Melissa Banks’ The Girl’s Guide to Hunting and Fishing had been on my to-read list for awhile, another one of those added from “Best Books for Your Twenties” and “Best Books for Female Ice-Fishers” and other such lists. I didn’t quite know what to expect from it, but whatever my expectation, it wasn’t what I got.
The book was framed as a series of short vignettes, mostly from the life of Jane, from her teenage years through late twenty-something yuppie days in New York City. Jarringly, one chapter from the point-of-view of Jane’s neighbor was also thrown in – I liked it for offering a different perspective from and on Jane, but it felt isolated from the rest of the book.While Bank’s prose often is gorgeous and her witty one-lines fall pointedly from Jane’s mouth, the writing fails to excavate something original amongst the trite issues she digs at.
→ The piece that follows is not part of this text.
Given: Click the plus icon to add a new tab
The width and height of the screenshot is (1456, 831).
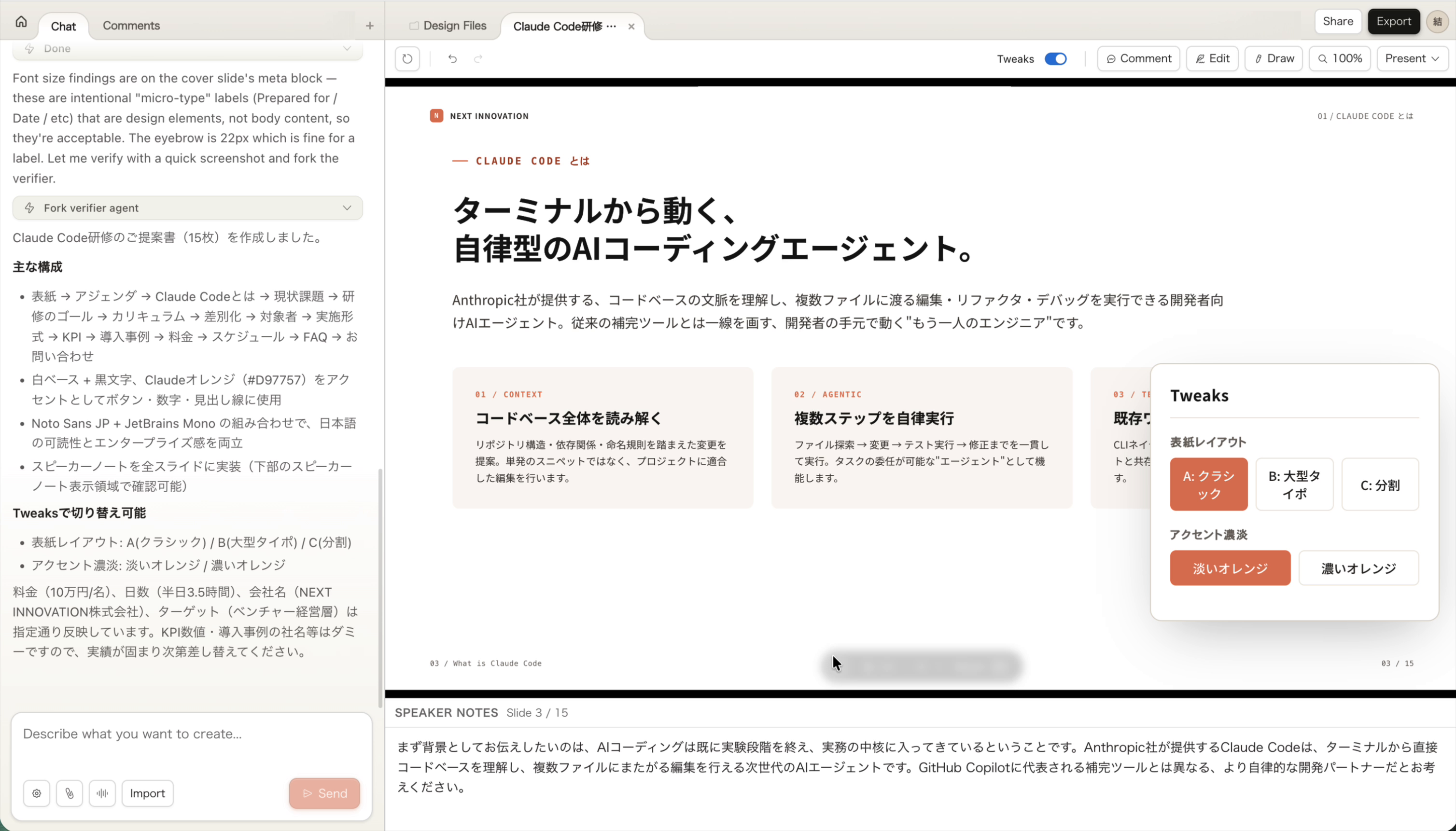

Plot-wise, to be honest, I loved the beginning and then it went downhill from there. As a teenager, her protagonist Jane’s voice feels simultaneously fresh and jaded, divulging surprisingly insightful impressions of familial relationships and burgeoning romances. But as she grows and becomes entangled with Archie, a much older man whom she is dependent on personally and professionally, I cease to relate to or respect her choices. The woman is man-fishing and husband-hunting in utterly wrong ways, largely trying to conform to what she imagines males want her to bring to their relationship. It’s dated and, worse, strikingly anti-feminist. Banks should’ve stuck to the non-romantic loves, because it’s when Jane discusses her cancer-struck father or her adored big brother that her story is most moving despite the cliche.
In a sea of worthwhile books, TV shows, and films about being a young woman grappling with adulthood and singledom, this is nothing special. Jane can be an everywoman but, in the end, she doesn’t give us any wisdom or hope that we don’t already know and have. Completely forgettable.